Moving Away From The x86
The world seems to be slowly distancing itself from The x86 in favor of less insane architectures like ARM and, in some cases, even RISC-V. Naturally, as someone who has experienced what systems programming on The x86 is like themself lately, i welcome this shift with open arms (believe me, you really do not want to bootstrap an Intel processor). However, this does not mean we aren’t going to run into major issues. TL;DR: It would be super cool to have an ARM daughter board that pops into one of your x86 tower’s PCIe slots, and use kernel magic to connect the two for native binary compatibility with multiple architectures.
How We Are Currently Handling It
A lot of software is just straight up not available on those platforms at the moment, and some of it never will be, especially the proprietary pieces. Major software companies typically respond to this by pushing application development towards interpreted languages like, in the case of Microsoft, C#. Or they are Apple who, very much in line their tradition, went full bonkers and made Rosetta 2, an x86 to ARM recompiler.
Now, the Open Source community isn’t nearly affected as much by all of this. Most software that is written in languages that produce native binaries can just be compiled for whatever architecture you desire. And by the nature of being open source, those that can’t can at least be adopted by the community. Not to mention that popular open source kernels, most notably Linux, have been ported to just about anything with a processor.
The two corporate solutions have problems. Both come with a performance penalty because of the recompilation overhead (JIT in the case of C#, AOT for Rosetta). Also, i don’t find them particularly cool or exciting. You know what would be super cool and exciting, though? Throwing hardware at the problem! Design a daughter board with an ARM processor that you can stick into one of your existing x86 tower’s PCI Express slots and boom, you’re done! This is also what Apple did way back in 1995 with the Power Macintosh 6100/66 by the way, so we know that at least in theory it could work as a viable product. Now, of course it isn’t quite that easy, because you will also need at the very least a kernel that plays along with it.

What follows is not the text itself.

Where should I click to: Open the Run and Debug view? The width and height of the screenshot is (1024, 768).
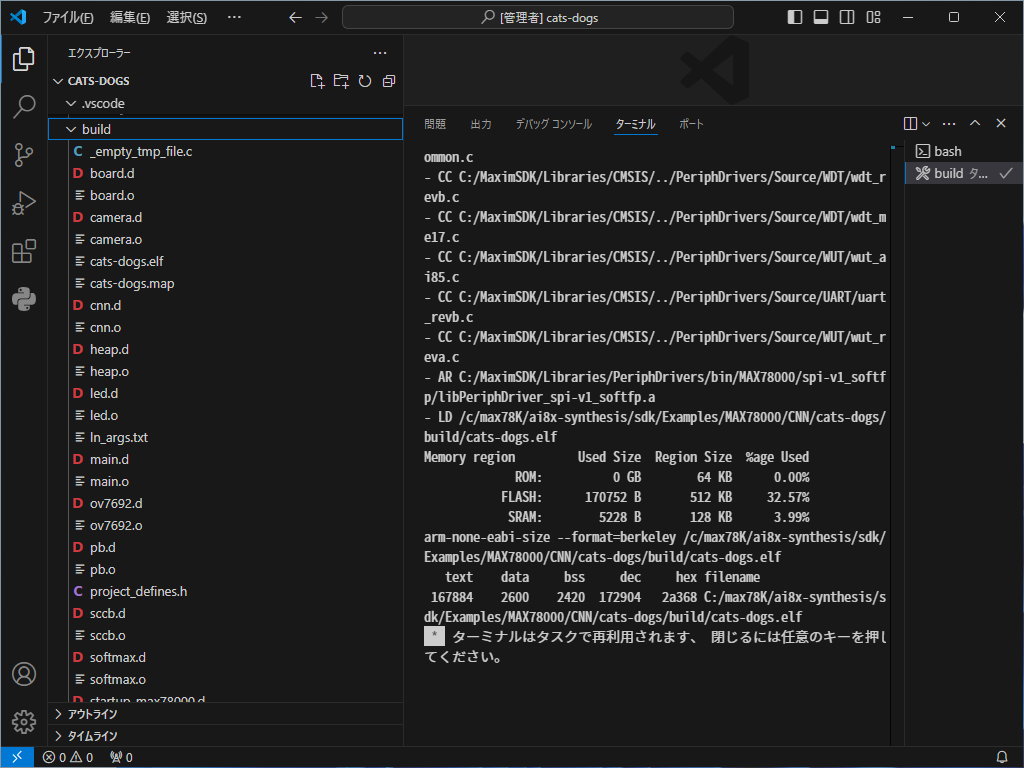24,204
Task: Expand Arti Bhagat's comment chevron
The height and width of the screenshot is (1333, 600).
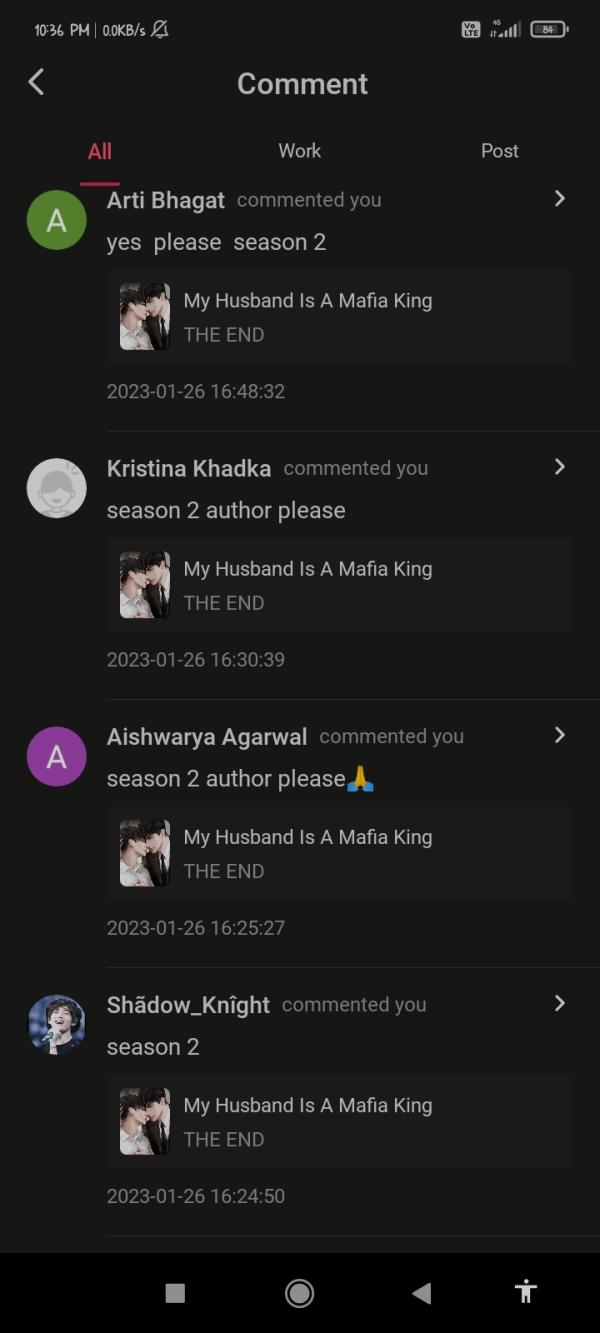Action: 560,198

If you follow me in the Fediverse or on Bird Site, you might have already gotten wind of that thing currently working on called GayBSD (actually, besides rants about The x86, it’s almost exclusively what i post about these days). It is basically a microkernel that, except for its libc and probably its network stack once that becomes a thing, is written completely from scratch. As the BSD in its name suggests, it is supposed to be a BSD adjacent kernel, and i am in fact aiming for ABI compatibility to FreeBSD in the end. I was already playing with the thought of making it not only a microkernel but also a distributed one, and this seems like the ideal use case: native binary compatibility on multiple architectures! The project is still extremely young; as a matter of fact, i haven’t even reached user space yet. So, i have decided to take the opportunity and leave the core design open to such an extension. It shouldn’t even be that much extra work, since the nature of being a microkernel requires some form of abstract IPC protocol anyway.
But how would this be implemented in practice?

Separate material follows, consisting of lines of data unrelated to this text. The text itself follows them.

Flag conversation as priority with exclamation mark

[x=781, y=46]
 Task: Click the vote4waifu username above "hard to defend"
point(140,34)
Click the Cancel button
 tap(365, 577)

My thought is to handle it kind of similar to the way FreeBSD does ABI compatibility to Linux and
You have a
/compat directory that essentially contains system roots for the respective native
kernel and architecture (e.g.
/compat/x86-freebsd for x86 FreeBSD binaries), and when you
execve something the kernel automatically
chroots into the respective directory first.
The directories inside the sysroot that are supposed to be identical on all architectures (like,
pretty much anything besides program binaries) can just be bindings to the actual system root.
This leaves us with only one problem: shared memory. If an ARM program wants to do IPC with an x86 daemon by writing data to shared memory, there might be a mismatch between the data structure on x86 and ARM. I don’t expect this to be a major problem in most cases, because C’s fundamental data types are (as far as i know) the same length on both platforms, but there might still be architecture specific quirks in individual programs. You probably have to try before you can tell for sure. Another, rather obscure situation would be if the daemon was a JIT compiler, in which case the only solution would of course be spawning an entirely new daemon for that specific architecture.
In case you haven’t noticed, this idea hasn’t exactly gotten a lot of time to mature. Yet. But i find it a quite interesting concept and hope you do, too.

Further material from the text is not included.